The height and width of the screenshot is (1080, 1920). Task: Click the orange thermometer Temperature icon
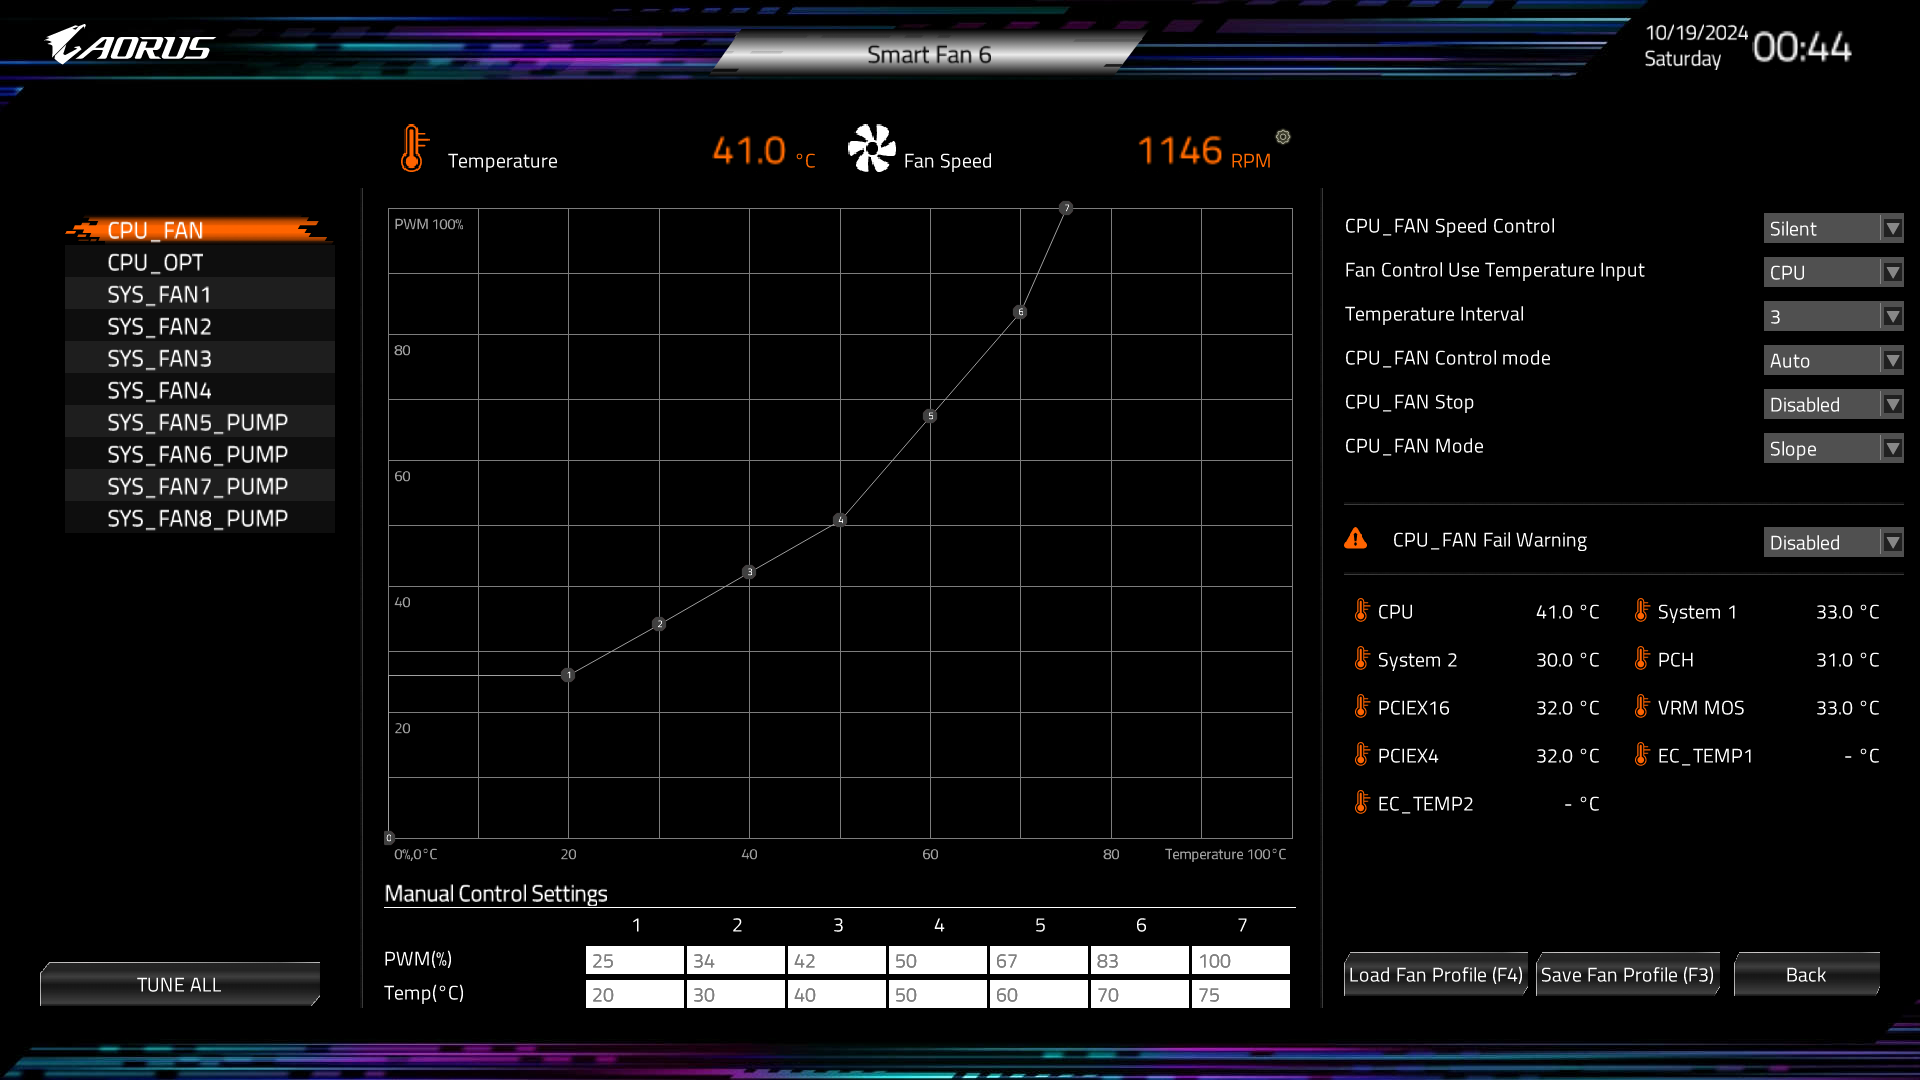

...

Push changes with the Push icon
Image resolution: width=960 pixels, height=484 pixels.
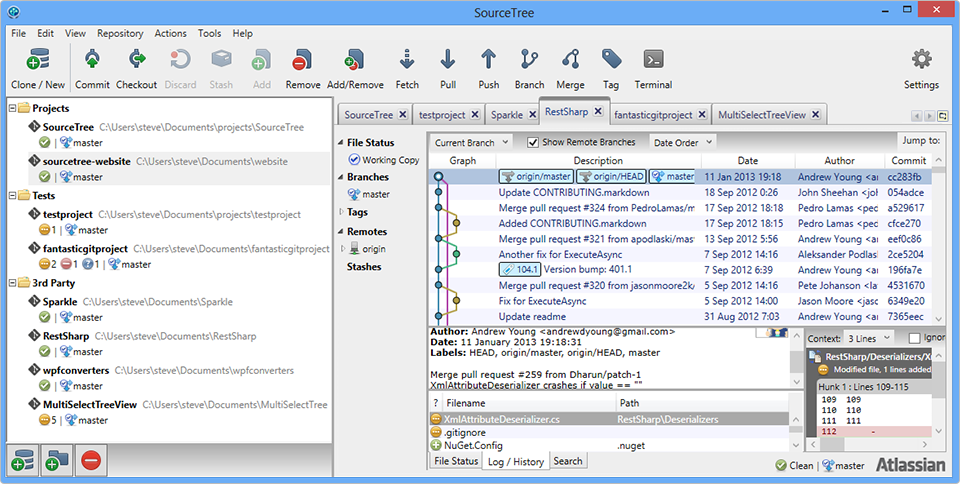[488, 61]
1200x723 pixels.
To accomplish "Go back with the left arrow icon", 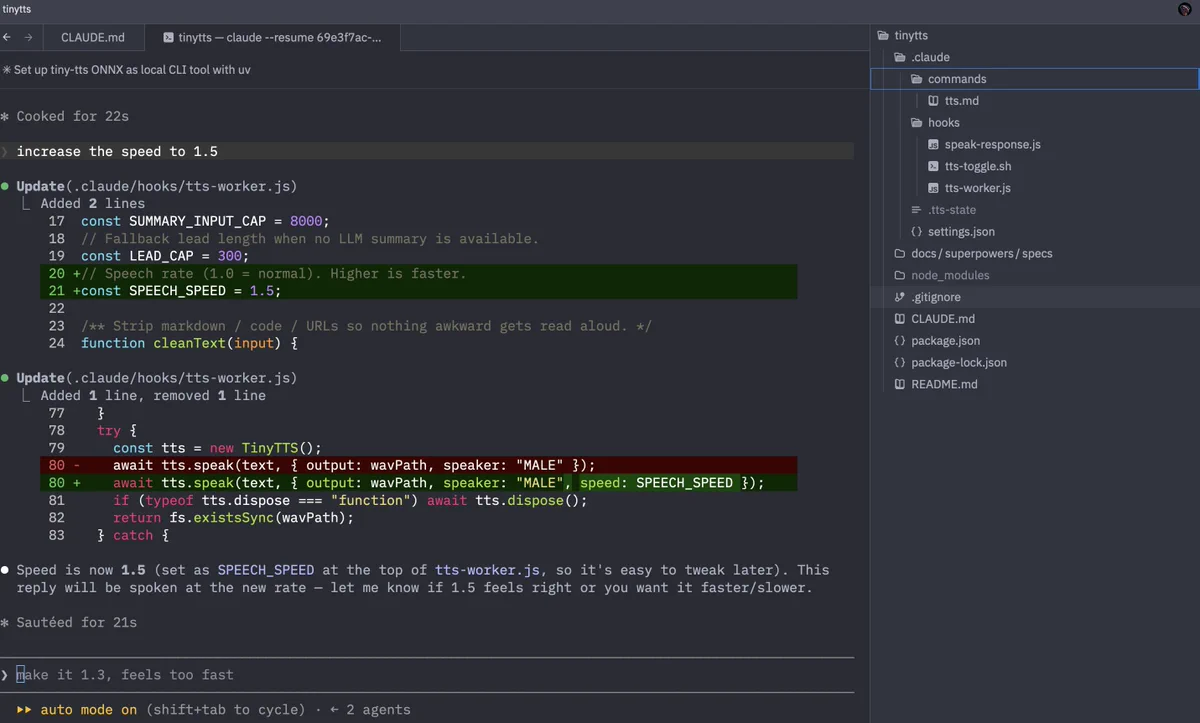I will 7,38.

### Aim:
Report each line of the material above that contains the string "width", copying every such line in full.

### Final answer:
The height and width of the screenshot is (1080, 1920). Task: Click the orange thermometer Temperature icon
Image resolution: width=960 pixels, height=484 pixels.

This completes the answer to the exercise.